[[ Working data, beginning ]]

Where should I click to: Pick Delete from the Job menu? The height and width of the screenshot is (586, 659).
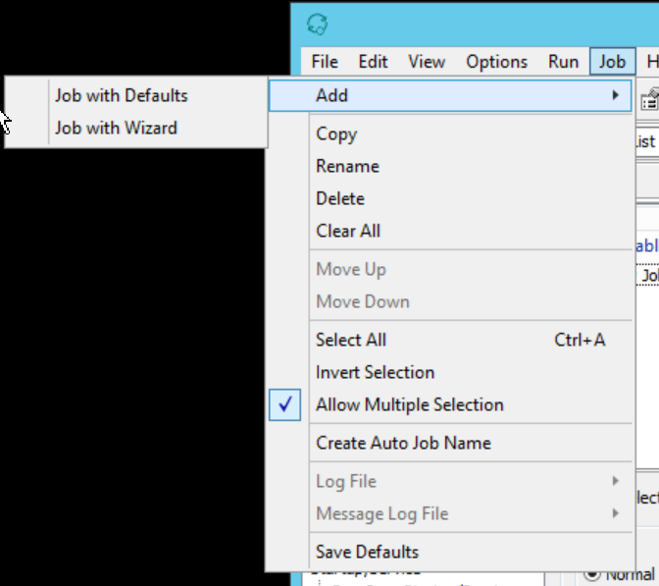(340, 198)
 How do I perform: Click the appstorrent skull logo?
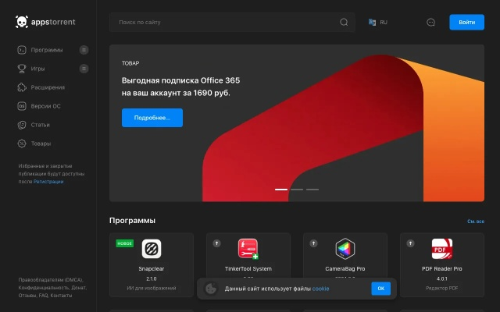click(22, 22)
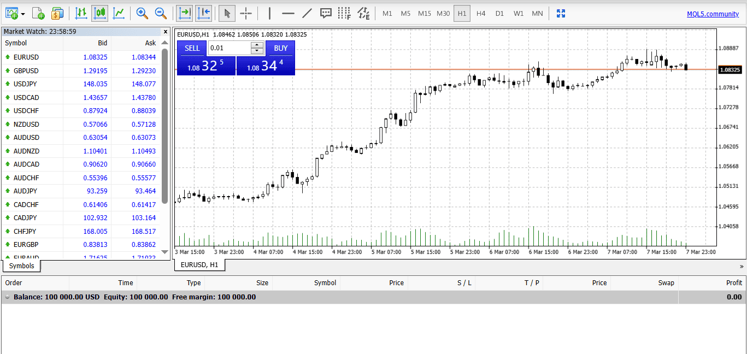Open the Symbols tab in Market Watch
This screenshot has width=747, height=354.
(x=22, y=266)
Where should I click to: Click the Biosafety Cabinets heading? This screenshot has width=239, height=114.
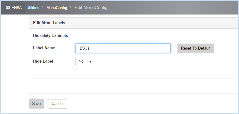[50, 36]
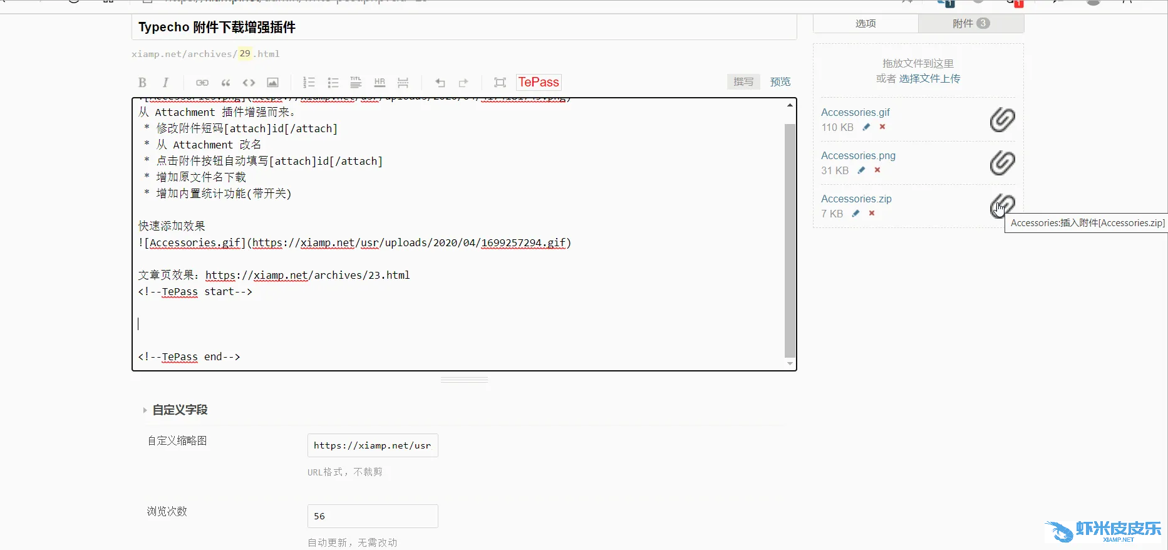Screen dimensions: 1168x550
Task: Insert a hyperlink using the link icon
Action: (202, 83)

[[ Working data, end ]]
[[ Working data, beginning ]]

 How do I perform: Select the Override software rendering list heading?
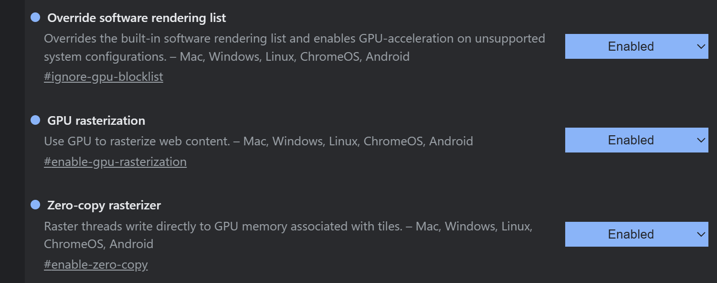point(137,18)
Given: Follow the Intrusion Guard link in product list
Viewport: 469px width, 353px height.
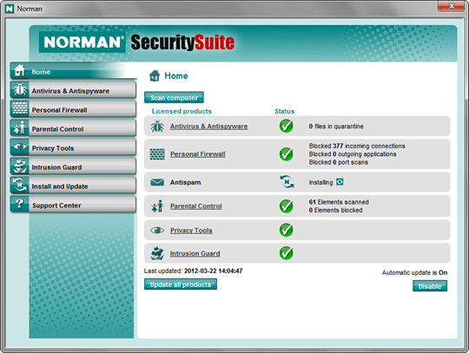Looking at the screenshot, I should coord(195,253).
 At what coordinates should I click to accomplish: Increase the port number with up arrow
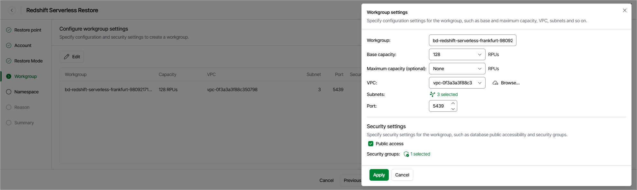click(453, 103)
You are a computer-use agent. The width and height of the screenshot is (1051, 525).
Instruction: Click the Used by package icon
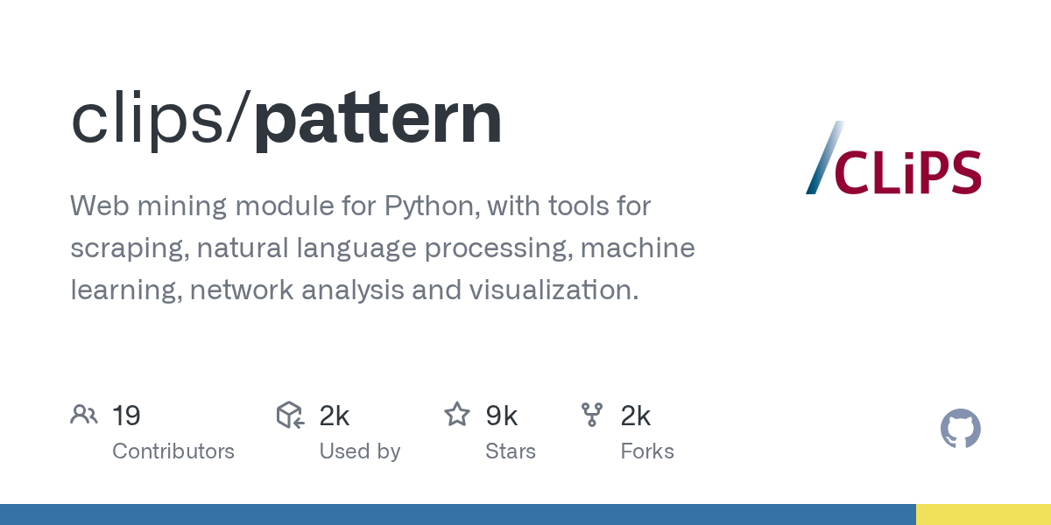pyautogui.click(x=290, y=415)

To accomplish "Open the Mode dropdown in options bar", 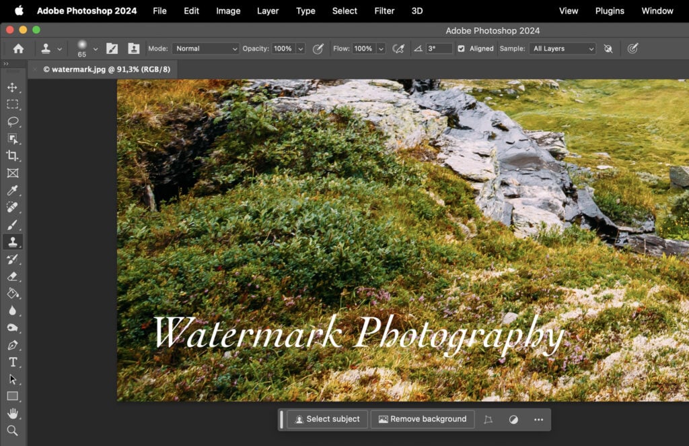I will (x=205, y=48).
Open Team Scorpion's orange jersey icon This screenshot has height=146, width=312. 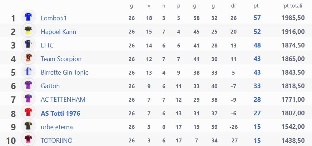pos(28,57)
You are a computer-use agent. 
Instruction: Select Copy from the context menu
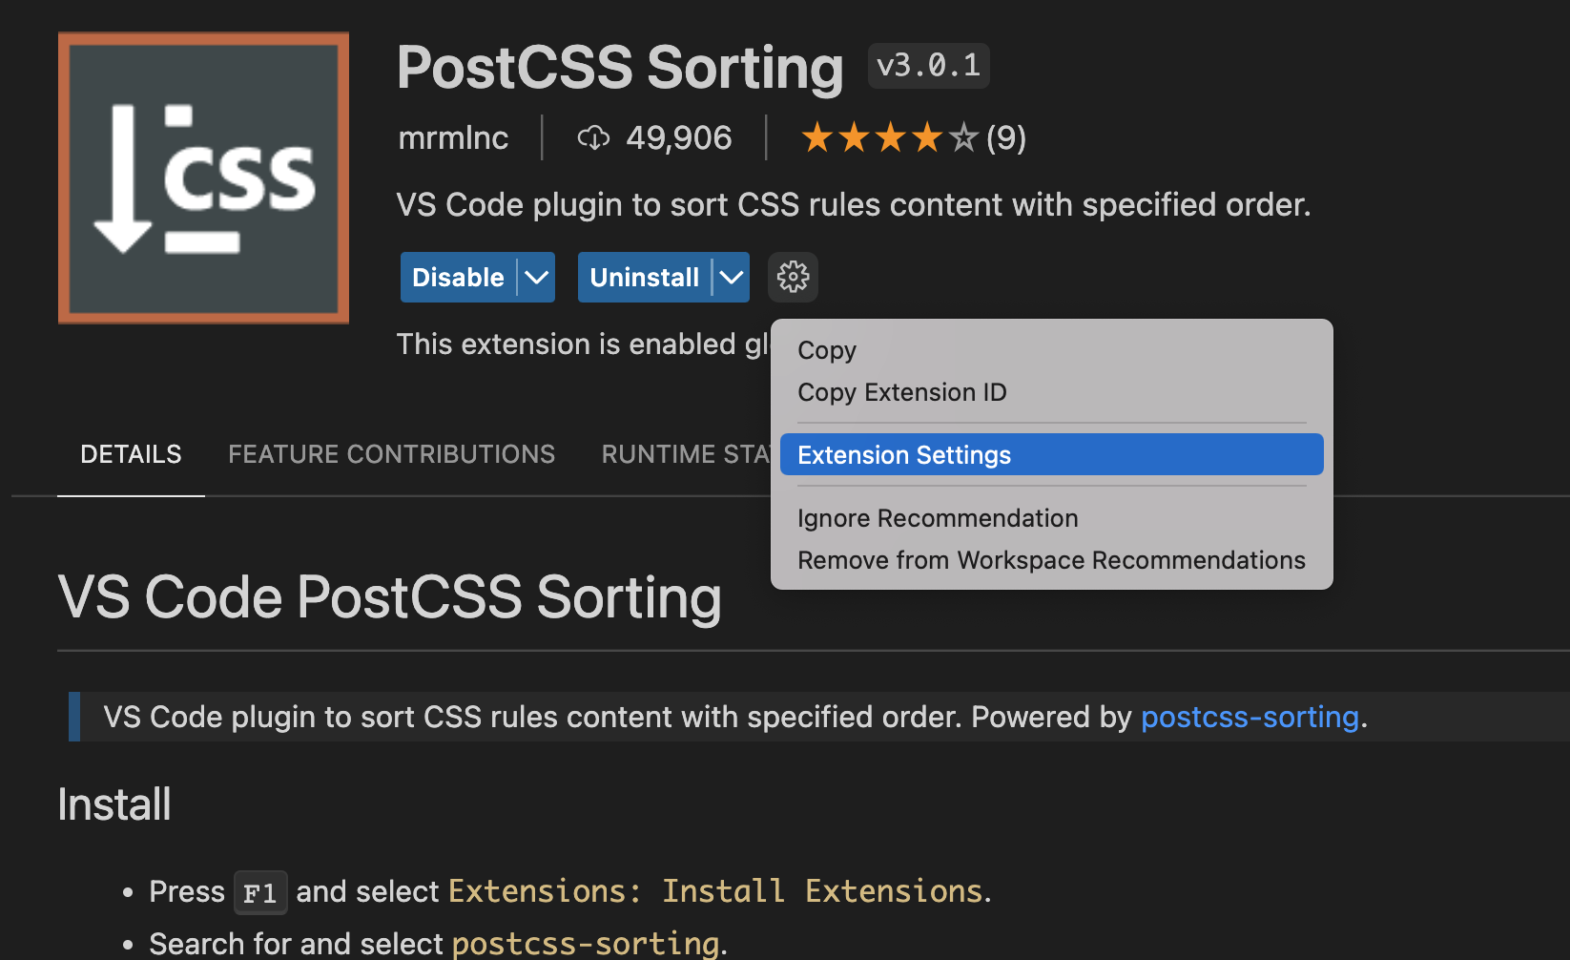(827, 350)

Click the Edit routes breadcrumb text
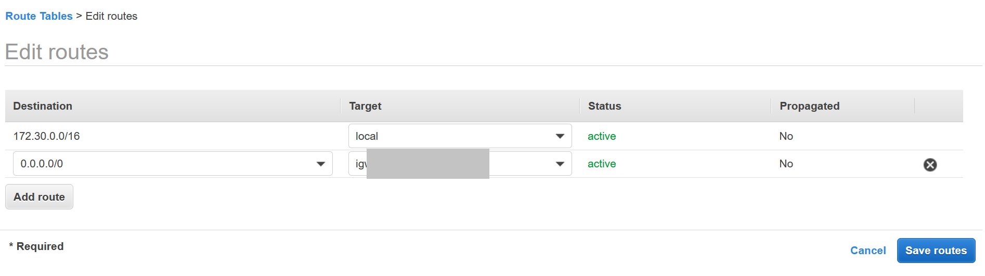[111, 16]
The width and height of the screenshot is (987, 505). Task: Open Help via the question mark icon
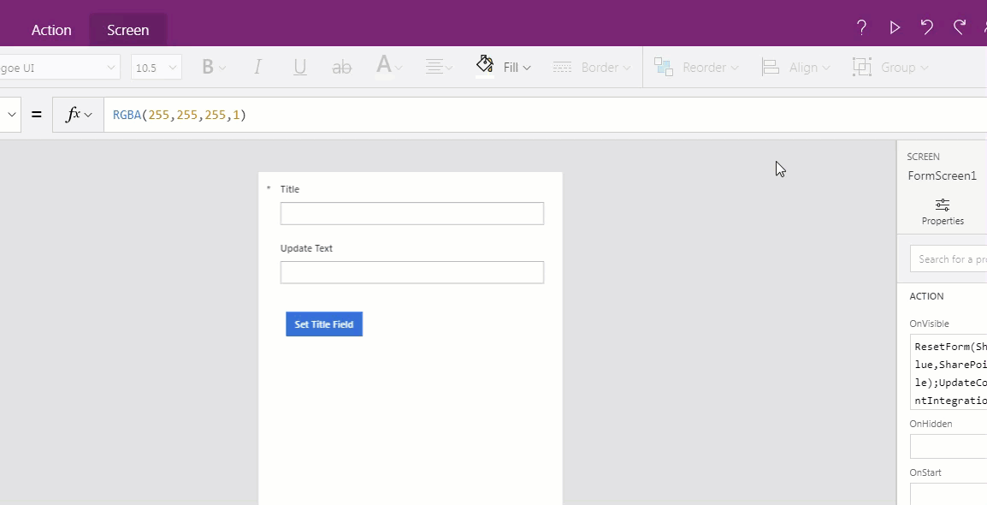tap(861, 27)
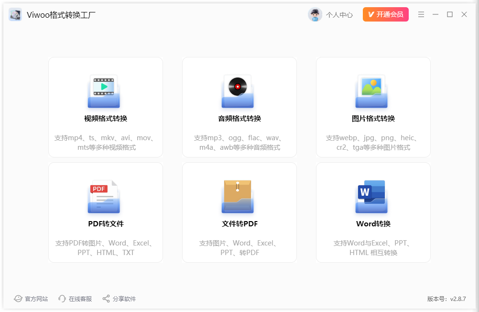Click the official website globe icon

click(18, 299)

[[ Working data, end ]]
[[ Working data, beginning ]]

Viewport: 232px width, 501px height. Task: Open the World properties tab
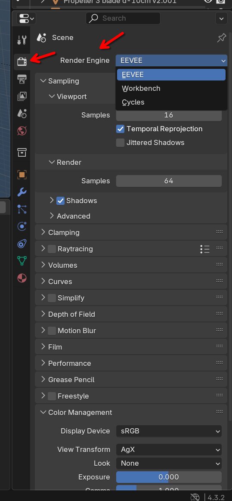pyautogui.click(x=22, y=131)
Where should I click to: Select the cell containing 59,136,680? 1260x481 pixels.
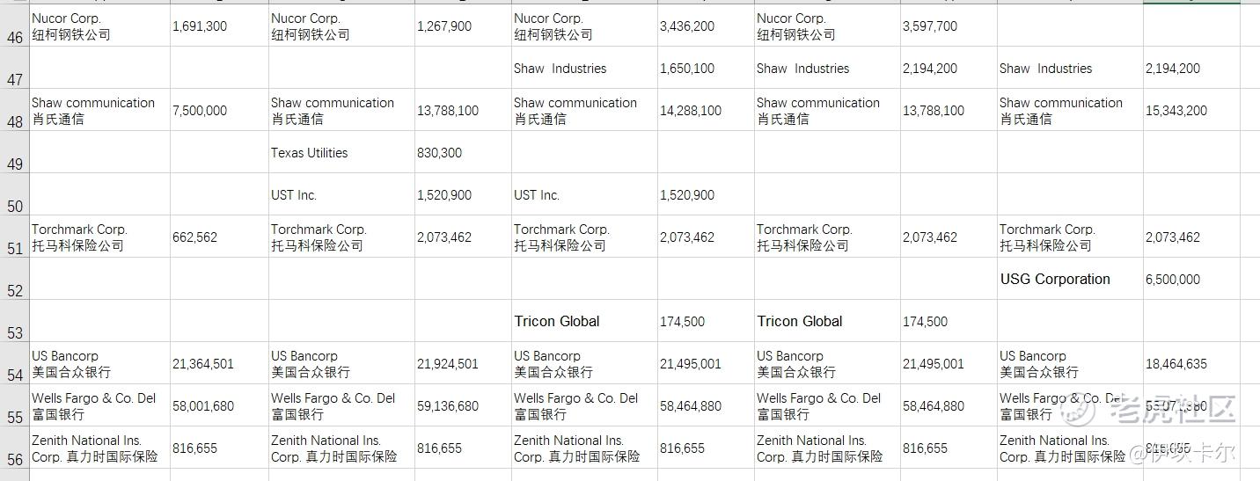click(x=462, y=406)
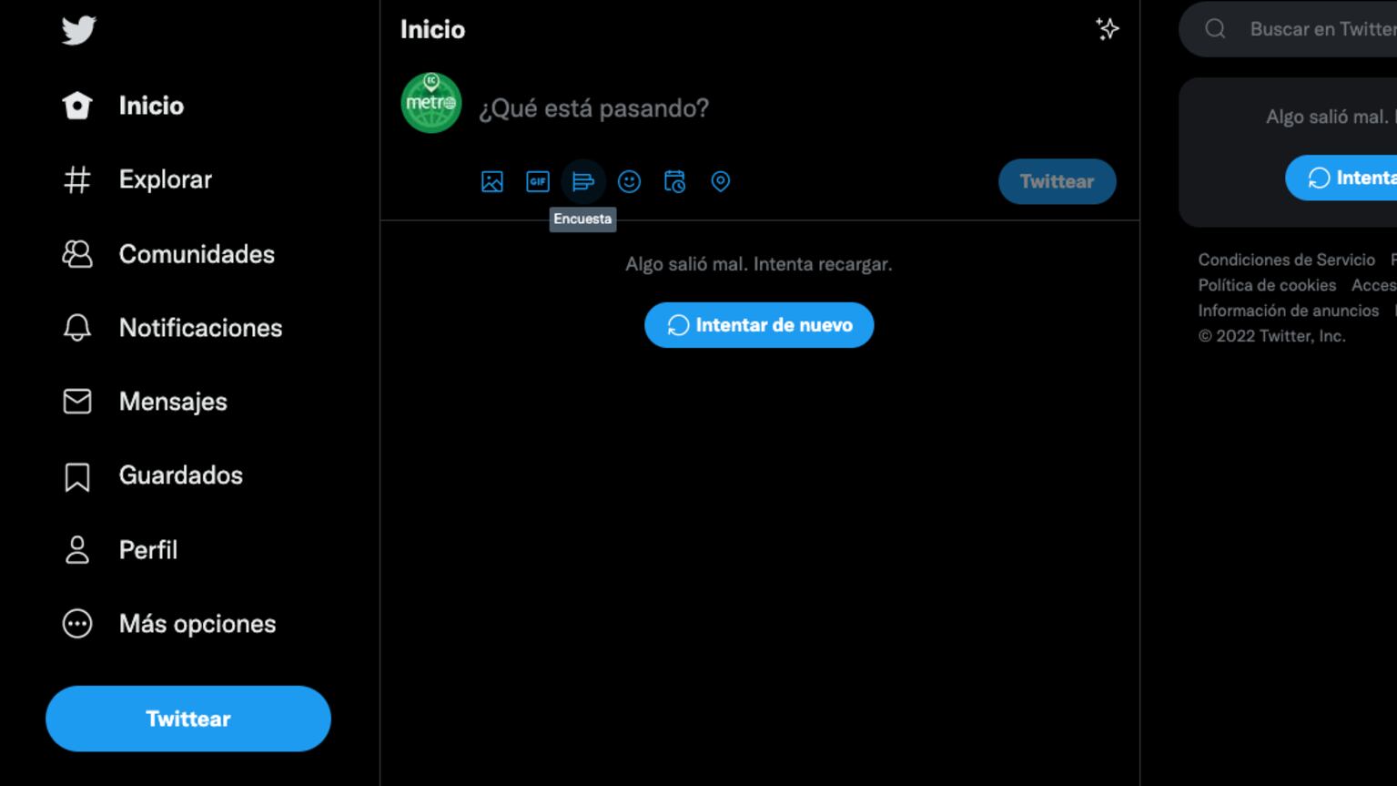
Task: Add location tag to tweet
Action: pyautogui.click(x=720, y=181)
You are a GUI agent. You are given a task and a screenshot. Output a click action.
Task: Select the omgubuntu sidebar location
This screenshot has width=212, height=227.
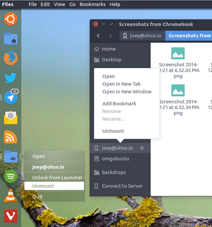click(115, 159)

[[ Working data, end ]]

Tally up the lines in the records containing the word "agent", then give the count and nothing else.

3